12. At the regular inquiry, it transpired that Ct.Sunil was correct and HC Ram Kumar was wrong. It was proved that the prisoner had been brought back and the warrant of production signed by the Court staff was handed over to HC Ram Kumar who then made the relevant entry in the Rojnamcha register pertaining to the arrival entry and received the warrant. It was established that the under-trial prisoner escaped thereafter.

13. The Inquiry Officer noted that the relevant entry in the Rojnamcha register pertaining to the return of the under- trial prisoner is at serial No.35. HC Harbir Singh Guard of the jail van L-2 deposed that the under-trial prisoner was found missing when the under-trial prisoners were being transferred from the lock-up in the Court premises to the van. SI Ved Prakash established that after production in Court, when the under-trial prisoner is brought back, an entry is made in the register by the Gaddi Guard, who on the date of the incident was HC Ram Kumar.

14. It is no doubt true that at one stage, while drawing the conclusion, the Inquiry Officer has written that the under- trial prisoner was not brought back to the Court lock-up but has later on found and retuned findings, with reference to the record, that the prisoner was brought back and his return was duly entered in the register of „Dakhila Kharj‟. The warrant was received. The prisoner escaped thereafter.

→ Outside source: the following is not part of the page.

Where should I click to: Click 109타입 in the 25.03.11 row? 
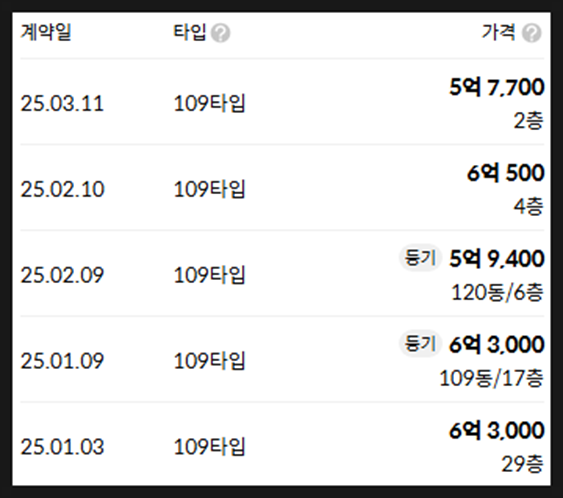click(x=209, y=104)
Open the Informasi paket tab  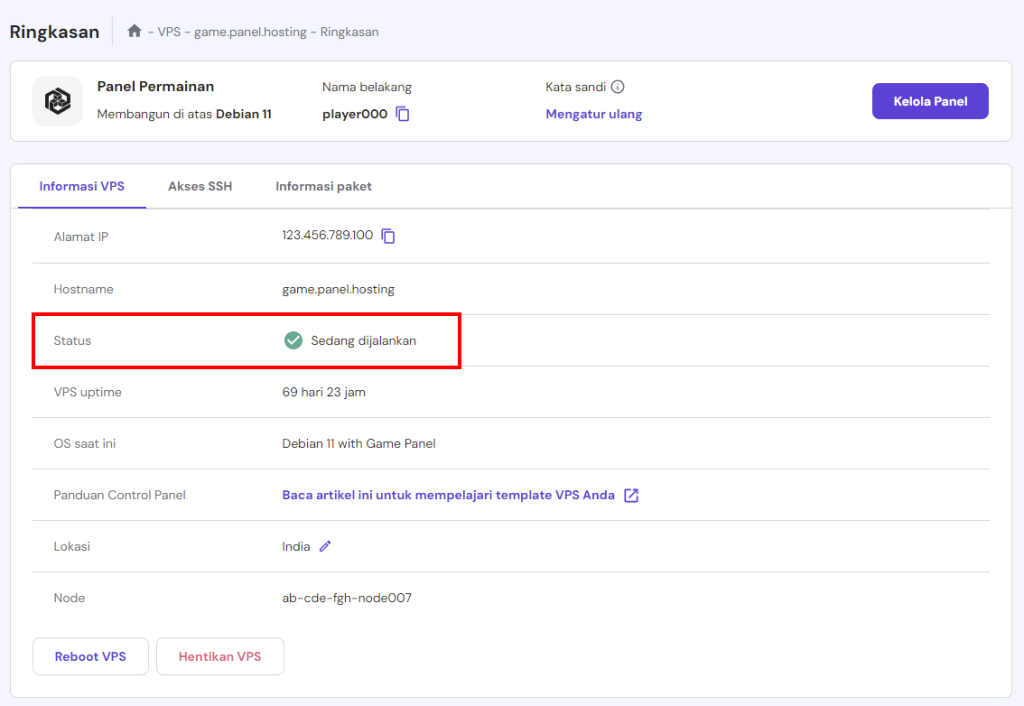click(323, 186)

15. It is a case of the Inquiry Officer being a little lax in returning the written findings, but on an overall reading of the report and the supporting evidence, we find that there is over- whelming documentary evidence to establish that the under- trial prisoner was brought back to the lock-up in the Court premises. Entry was made to said effect. Production warrant issued by the Court containing an endorsement of the Court staff that the under-trial was produced in Court was returned by Ct.Sunil when he brought back the under-trial prisoner. In view of the documentary evidence, the inescapable conclusion is that the prisoner escaped from the lock-up in the Court premises.

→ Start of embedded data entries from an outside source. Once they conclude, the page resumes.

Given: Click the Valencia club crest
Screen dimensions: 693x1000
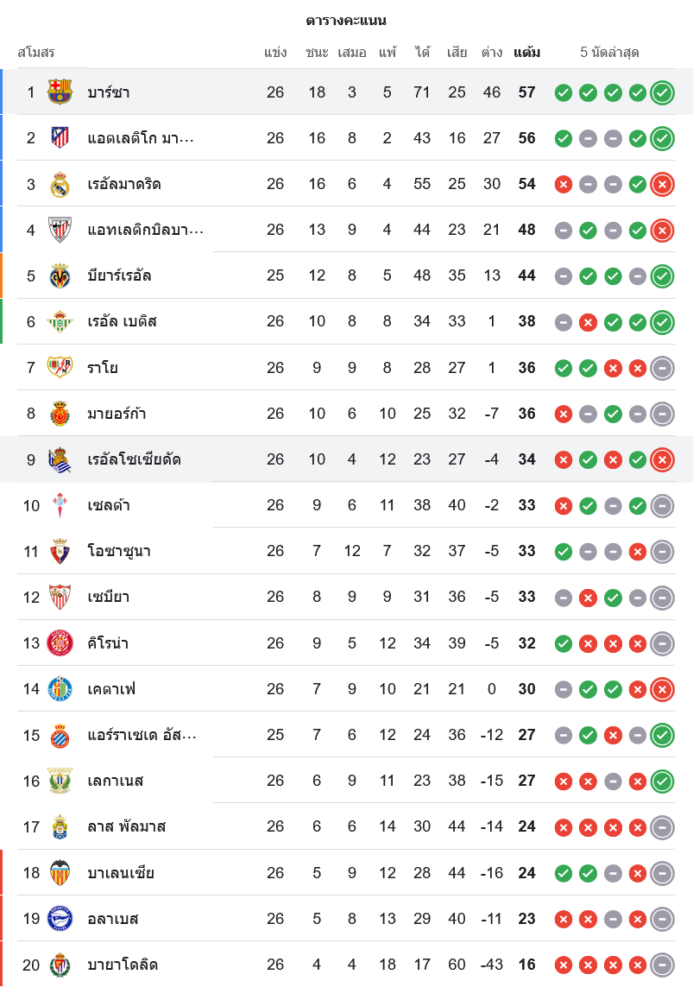Looking at the screenshot, I should pos(60,873).
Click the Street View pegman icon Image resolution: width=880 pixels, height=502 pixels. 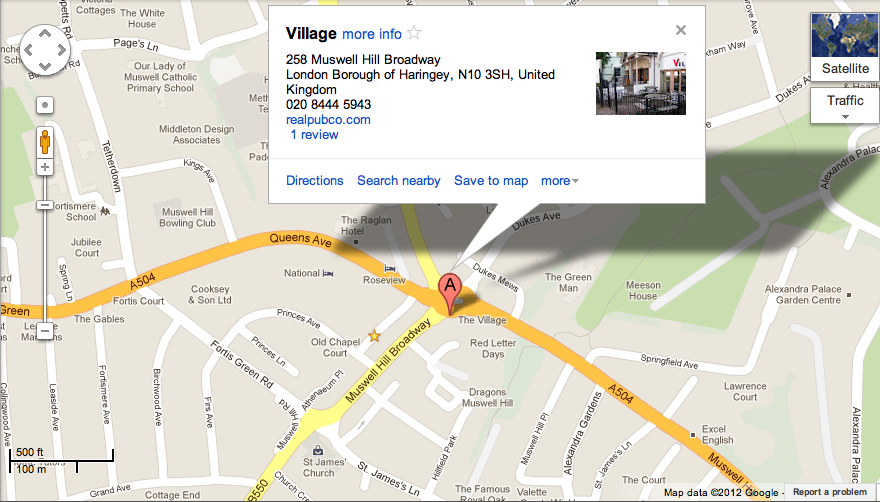click(x=45, y=142)
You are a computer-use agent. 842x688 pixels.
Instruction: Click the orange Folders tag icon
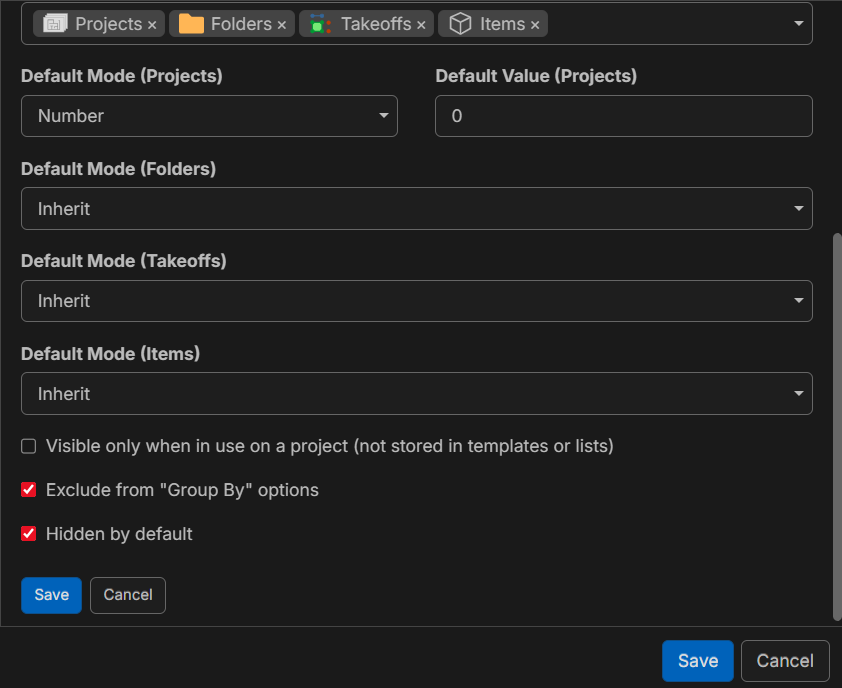click(x=191, y=24)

16. The findings returned by the Tribunal are totally contrary to the evidence on record.

17. Assuming that the prisoner escaped from the custody of Ct.Sunil. Then what would stand proved against HC Ram Kumar is of making entries casually in the register without ensuring the return of under-trial prisoner; thereby facilitating his escape. Even said finding of guilt is blameworthy enough to visit HC Ram Kumar with the penalty which has been imposed upon him.

18. On the issue of discrimination between HC Ram Kumar and Ct.Sunil; on the findings returned by the Inquiry

Officer that it stands proved that Ct.Sunil brought back the under-trial prisoner, we see no scope for any basis to exist on which it can be alleged, much less sustained, that HC Ram Kumar has been discriminated against. That apart, assuming if Ct.Sunil has been wrongly let off, that would not mean that HC Ram Kumar has also to be let off. Our reason being that there can never be equality in the negative. Two wrongs do not make up a right.

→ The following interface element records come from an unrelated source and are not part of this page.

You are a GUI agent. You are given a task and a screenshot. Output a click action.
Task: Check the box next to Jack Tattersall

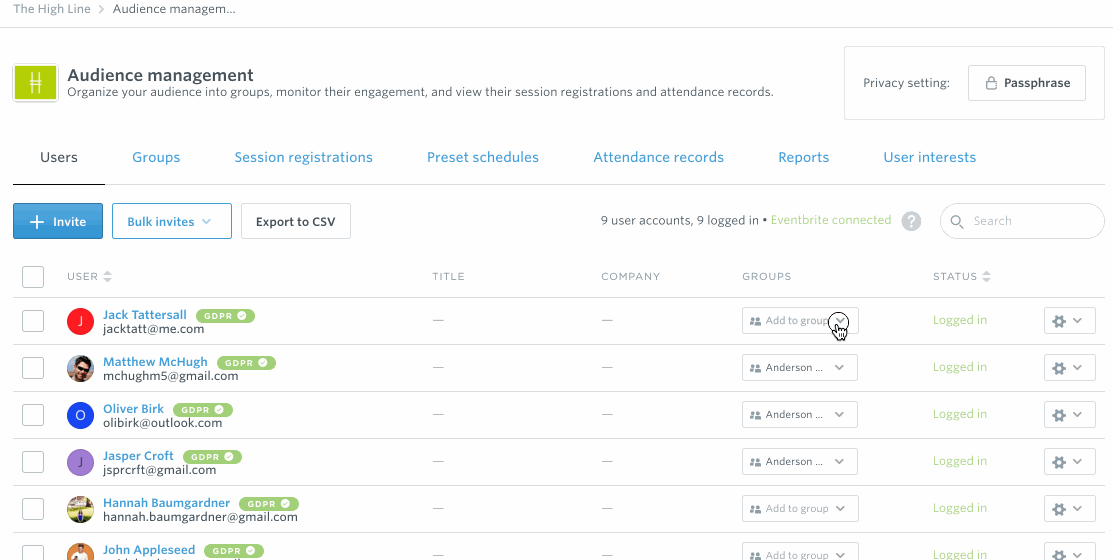[x=33, y=321]
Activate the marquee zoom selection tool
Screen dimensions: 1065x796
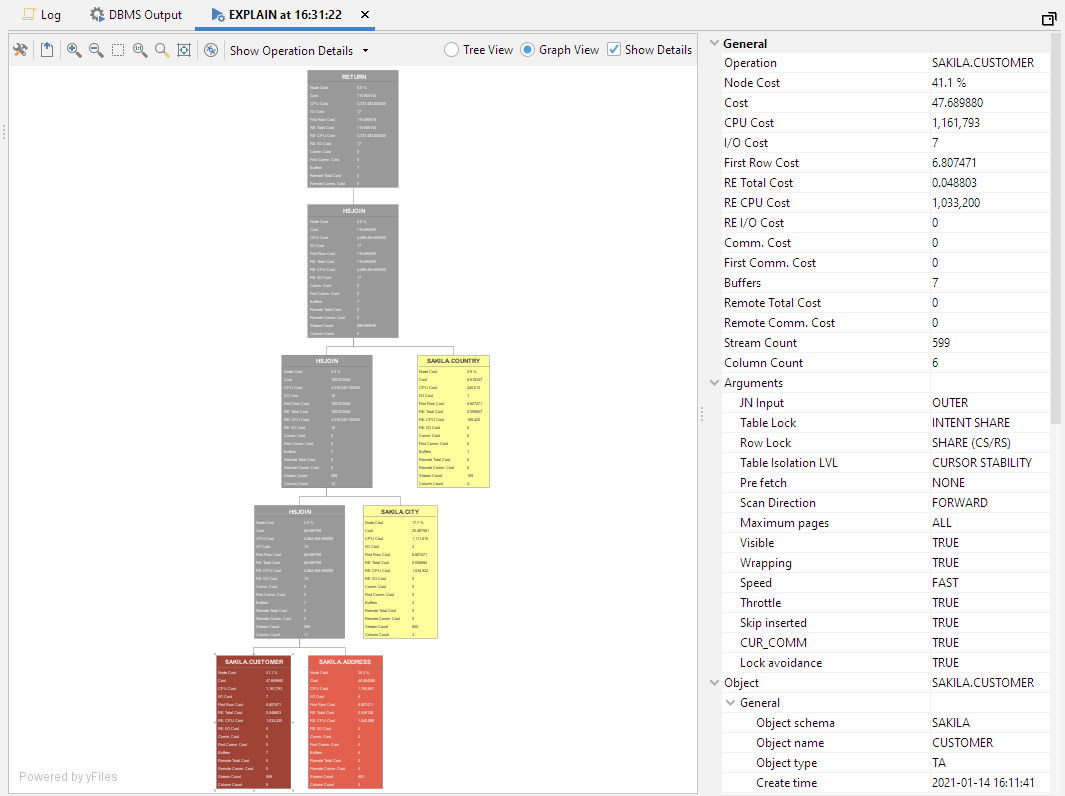click(x=119, y=49)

19. To conclude, against HC Ram Kumar, we hold that as held by the Inquiry Officer, and for which finding there is good evidence, it stands proved that the under-trial prisoner escaped after he was brought back and lodged in the lockup. It stands proved that the prisoner‟s escape was detected when all under-trials were being transferred into the jail van for being taken back to the Tihar Jail.

20. Assuming that there is no evidence to prove that the under-trial prisoner escaped from the lock-up, but there is sufficient evidence; in fact this is the admission of HC Ram Kumar, that he entered return of the under-trial prisoner in the judicial lock-up and thus, in any case, he facilitated the escape of the prisoner whose non-presence would have been detected much earlier and not when the prisoners were being head counted when they were made to sit in the jail van for being transported back to Tihar Jail.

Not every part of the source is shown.